Does population growth matter to economic development? Emphatically yes, according to the new book Population Matters: Demographic Change, Economic Growth, and Poverty in the Developing World. The book, edited by Nancy Birdsall, Allen C. Kelley, and Steven Sinding, attempts to resolve the three-decade old debate among U.S. economists and policymakers on population growth and development—a debate which has had explicit implications for U.S. foreign assistance policies. Birdsall and Sinding explained their book's findings at a meeting sponsored by the Environmental Change and Security Project.
Steven Sinding described the course of the population and development debate from the 1950s to today. The consensus that rapid population growth inhibited economic development began unraveling with Ronald Reagan's 1980 election as U.S. president. Reagan Administration officials began to make policy based on the assumption that population growth has a neutral effect on development. This "revisionist" position (as academic Allen Kelley has called it) grew in favor and eventually lead population program advocates to justify their programs on a humanitarian instead of a macroeconomic basis.

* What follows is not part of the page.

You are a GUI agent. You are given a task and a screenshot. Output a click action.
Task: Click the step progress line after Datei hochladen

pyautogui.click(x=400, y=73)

Based on demographic data from the past four decades, however, Population Matters reasserts that population growth impacts not only economic development but also poverty and environment. Nancy Birdsall stressed two underlying themes of the collection of essays: 1) slower population growth creates the potential to increase the aggregate economic growth rate, and 2) a rapid decline in the average fertility rate helps bring many families out of poverty. In particular, Birdsall and Sinding focused on the importance of the dependency ratio (ratio of workers to dependents), with a high number of workers relative to dependents (children or the elderly) creating a "demographic bonus" or "window of opportunity" for fantastic economic growth. Combined with a nurturing policy environment, the demographic bonus can lead (as it did with spectacular success in East Asia in the last two decades) to increases in productivity, accumulated wealth, and supplies of human capital.
But despite similar demographic situations in Latin America and East Asia, Latin American countries did not experience Asia's high economic growth rates. Birdsall explained that Latin American has for the most part lacked good policy (fiscal discipline, competitive markets, and public investment in health and education) as well as the necessary institutions (rule of law, property rights, and political stability). To countries with a demographic bonus, Birdsall recommended: 1) undoing existing policy-induced distortions; 2) ensuring economic policies that strengthen land, labor, and financial markets; 3) investing heavily in education and health; 4) improving the status of women; and 5) subsidizing voluntary family planning and information services.